Headphones will be one of the first categories into which D&M consumer will expand aggressively in North America, where it currently offers headphones only under the Denon brand. Digital media management is another potential area to enter, he said.
To facilitate expansion into new categories, management is letting employees know that "change is OK," particularly in thinking about new types of products, he said.
As part of that effort, the company must retain audio-industry talent but balance that with "individuals from outside who will bring a fresh way of thinking," Caudill said.

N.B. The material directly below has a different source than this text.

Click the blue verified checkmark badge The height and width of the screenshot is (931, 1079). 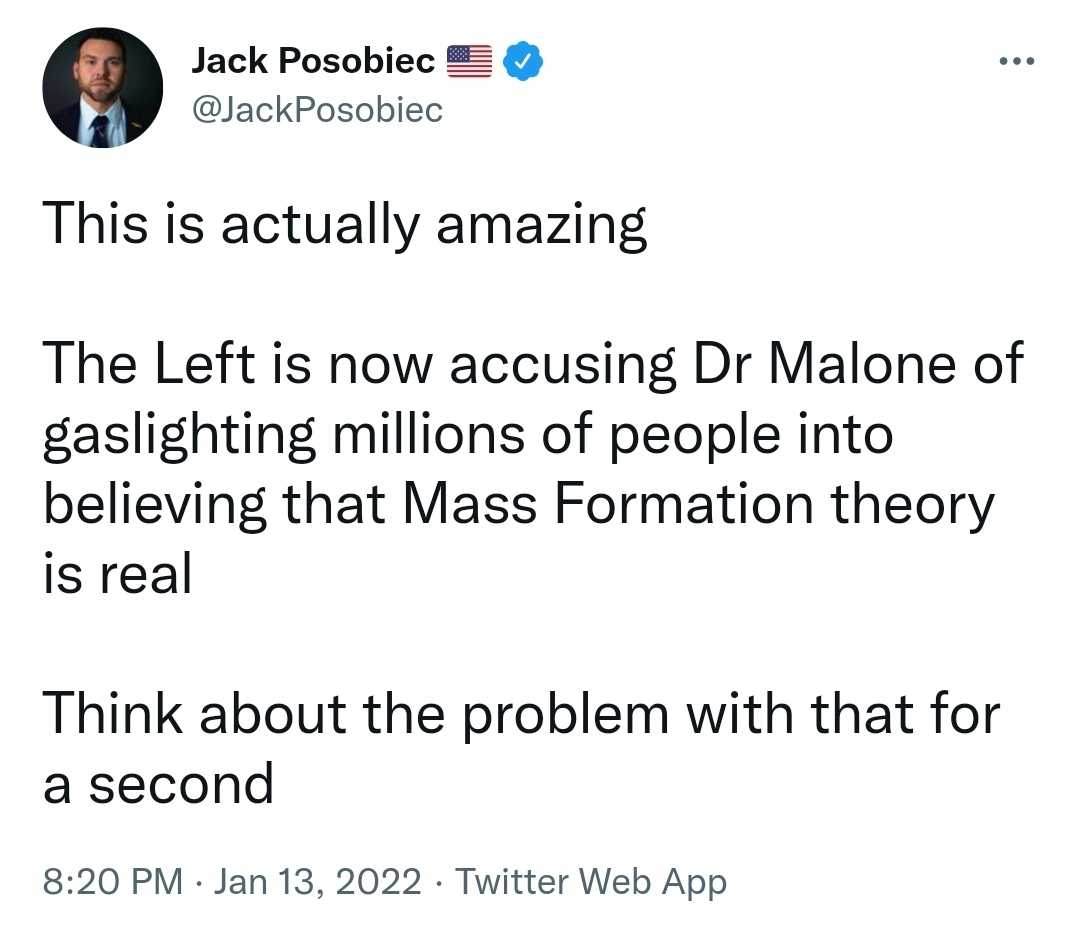523,61
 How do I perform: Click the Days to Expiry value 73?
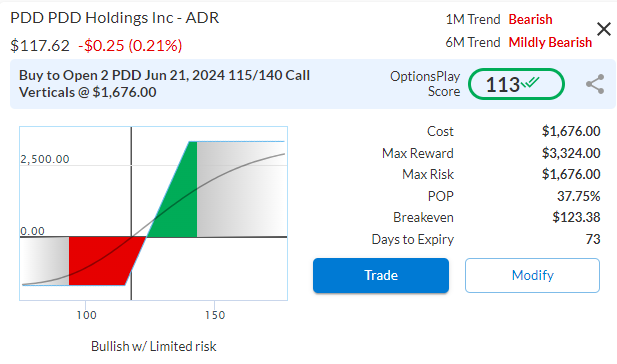(593, 239)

For its new North American president, for example, Caudill is looking for an industry veteran with industry insights and knowledge, but the new North American marketing VP need not be from within the industry because disciplined marketing processes can be applied to multiple industries, he said.
As the company rolls out its new strategies, it does not plan big shifts in the distribution channels for the Denon, Marantz and Boston Acoustics brands, whose products are available through big-box retailers, the specialty and custom channel, and authorized Internet retailers, Caudill said
The benefits of the changes will take a little while to take hold, he admitted. It will take 12 to 18 months to see the first new products resulting from the new product-development strategy and 12 or more months for dealers to begin enjoying some of the benefits of supply-chain management improvements, he said.
In the next 12 months, he added, the company will announce new product categories, and "headphones will be among them."
The Bain Capital-owned company, incorporated in Japan, employs 2,500 people around the world. As a privately held company, it does not divulge sales statistics.